** Start Given text **
Brents IT Blog

Random thoughts by an IT GOAT

NAVIGATION - SEARCH

When the cloud comes crashing down....

So I receive a frantic text message on Sunday night saying that the user could not log into our remote site.  Now I am with my mother and aunt chatting the night away waiting for them to leave for my aunt’s house.  I stare over at the message perplexed thinking that the DNS issue that occurred last week was happening again.  Last week for some unknown reason our main web domain was wiped off the face of all the Brighthouse DNS servers, so none of our users who have Brighthouse internet could access our .com domain.  Luckily our .org domain was working, so I had a work around for those who complained and brighthouse fixed the issue within a few hours.  Now usually when they fix something, its fixed, so it was odd that it might be happening again on the same day a week later, but who knows, could be a larger issue at play.
So before I called Brighthouse, I checked my phone, site was working.  Checked my netbook, site still there and accessible, but I couldn’t login, needed the citrix plug-in.  So I ran over to my main PC and accessed the site from there, still up, no DNS issue.  Relief swept over me thinking it was a user error or on the users side, then I tried to login.  The login was a no go, perplexed by the message stating it could not authenticate, I then began thinking there was an issue with the network.  We have three total AD Domain server on our cloud, what could of possibly happened to make them not accessible besides the network?  At this point I realize that an office visit is necessary and since I only live about 5 minutes from the office, its best to hit this head on now before 500 people login(or not) tomorrow morning starting at 6am.
I arrive at the office to discover the alarm going off, not good.  I clear the alarm and codes, call the alarm company and verify the alarm cancellation, which incidentally, the maintenance department had cleared a few hours earlier.  Now my interest is peaked, these two things must be related, but how?  So I make my way through the building, through many a locked door to the hall where our server room is located.  At this point I hear what sounds like a jet engine and more beeping then a power plant going into meltdown.  Well my heart drops and the hopes of returning home quickly are dashed by the chaotic flashing of random orange and red lights.
** End Given text **
** Start Data shown **
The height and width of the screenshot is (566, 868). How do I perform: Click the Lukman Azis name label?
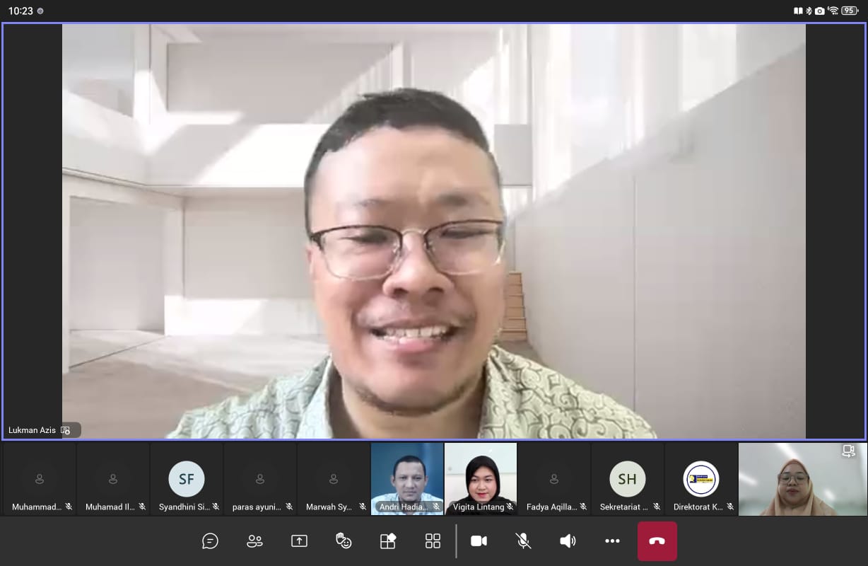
** End Data shown **
» Problem to solve
From the blog post about the server outage, reproduce the passage that opens with the words containing "So I receive" and closes with "issue at play.".

» Task response
So I receive a frantic text message on Sunday night saying that the user could not log into our remote site.  Now I am with my mother and aunt chatting the night away waiting for them to leave for my aunt’s house.  I stare over at the message perplexed thinking that the DNS issue that occurred last week was happening again.  Last week for some unknown reason our main web domain was wiped off the face of all the Brighthouse DNS servers, so none of our users who have Brighthouse internet could access our .com domain.  Luckily our .org domain was working, so I had a work around for those who complained and brighthouse fixed the issue within a few hours.  Now usually when they fix something, its fixed, so it was odd that it might be happening again on the same day a week later, but who knows, could be a larger issue at play.